Defeat to Stuttgart was Dortmund’s fourth from their last five league games, leaving them in fifth place in what was just the latest in a conveyor belt of examples suggesting that new coach, Peter Bosz, isn’t up to the task of keeping Germany’s second team above the rest.
Indeed, it was a game that the club had to compete in without Pierre-Emerick Aubameyang, after the Gabon striker was banned for one game after filming a freestyle video on club property without permission. Although the talisman will be back in the team against Tottenham, patience from fans and the club itself seems to be wearing thin for the want-away striker.
Further off-the-field news of chief scout, Sven Mislintat, leaving for Arsenal this week compounds the general malaise around the club even further. Especially when fans rightly point out that Thomas Tuchel - the considered and impressive replacement for Jurgen Klopp - was forced out of the club not six months ago for falling out with Arsene Wenger’s latest signing.
However, where real damage can be done to Bosz’s job status and the club’s season as a whole will be on Saturday in the first Revierderby of the Bundesliga campaign against Schalke.

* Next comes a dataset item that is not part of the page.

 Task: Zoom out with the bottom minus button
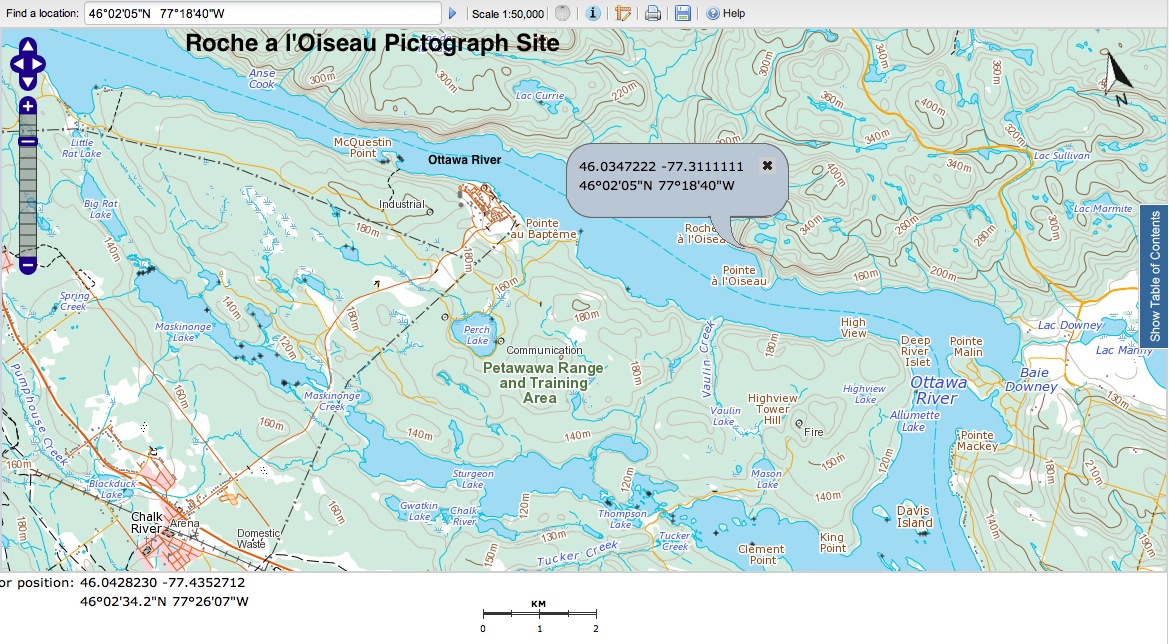(x=28, y=265)
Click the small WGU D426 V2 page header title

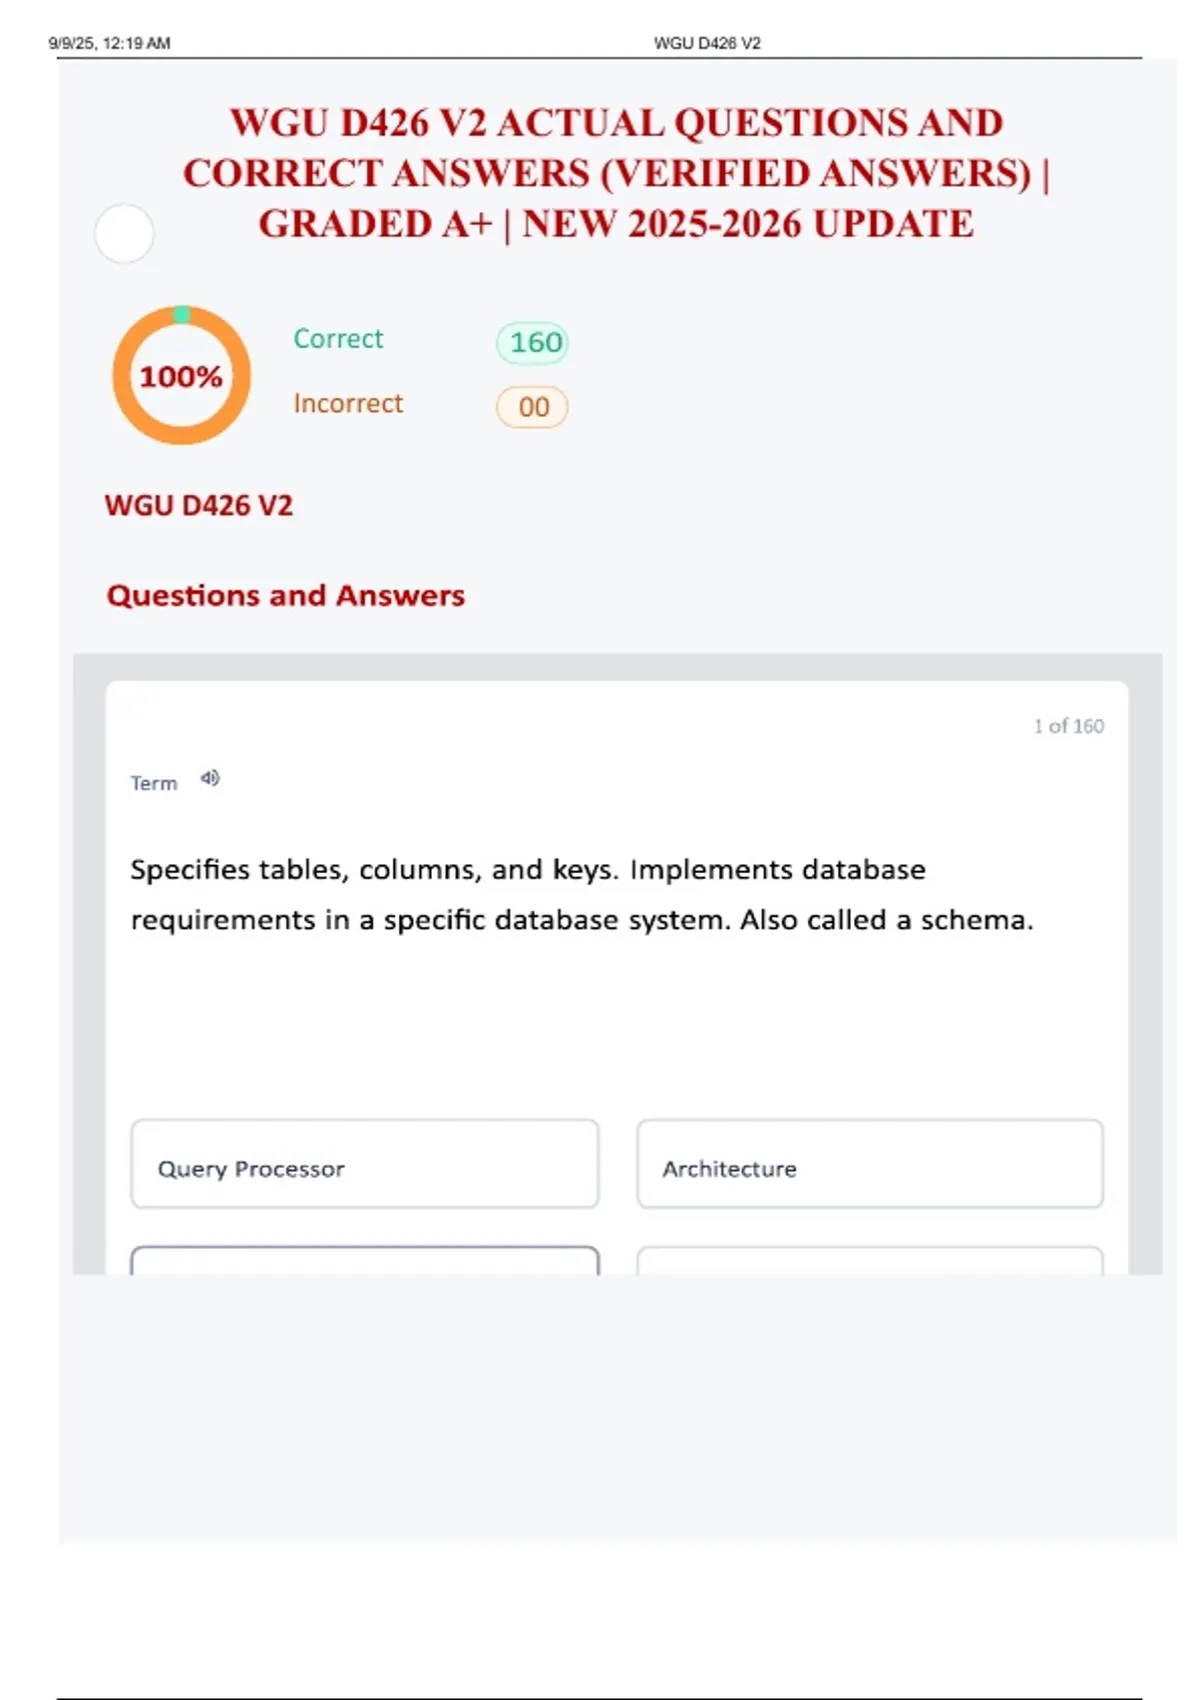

Dortmund’s bitter rivals have thrown off the shackles of the Bundesliga’s proverbial “circus club” and have enjoyed an efficient, consistent start to the season, while their yellow and black neighbours have been attracting all the wrong headlines.
A win for the Royal Blues would keep them in second place and six points beyond the club they’ve watched jealously from the shadows for the best part of a decade. Yet it would underline like nothing else just how far Dortmund have fallen in such a short period of time.
Failure to finish in the top four simply isn’t an option for a club hoping to retain stars like Aubameyang, Christian Pulisic and Julian Weigl. And long before that becomes a possibility, Dortmund will have to act. A number of issues on and off the park are keeping this great club down and that may mean change across the board.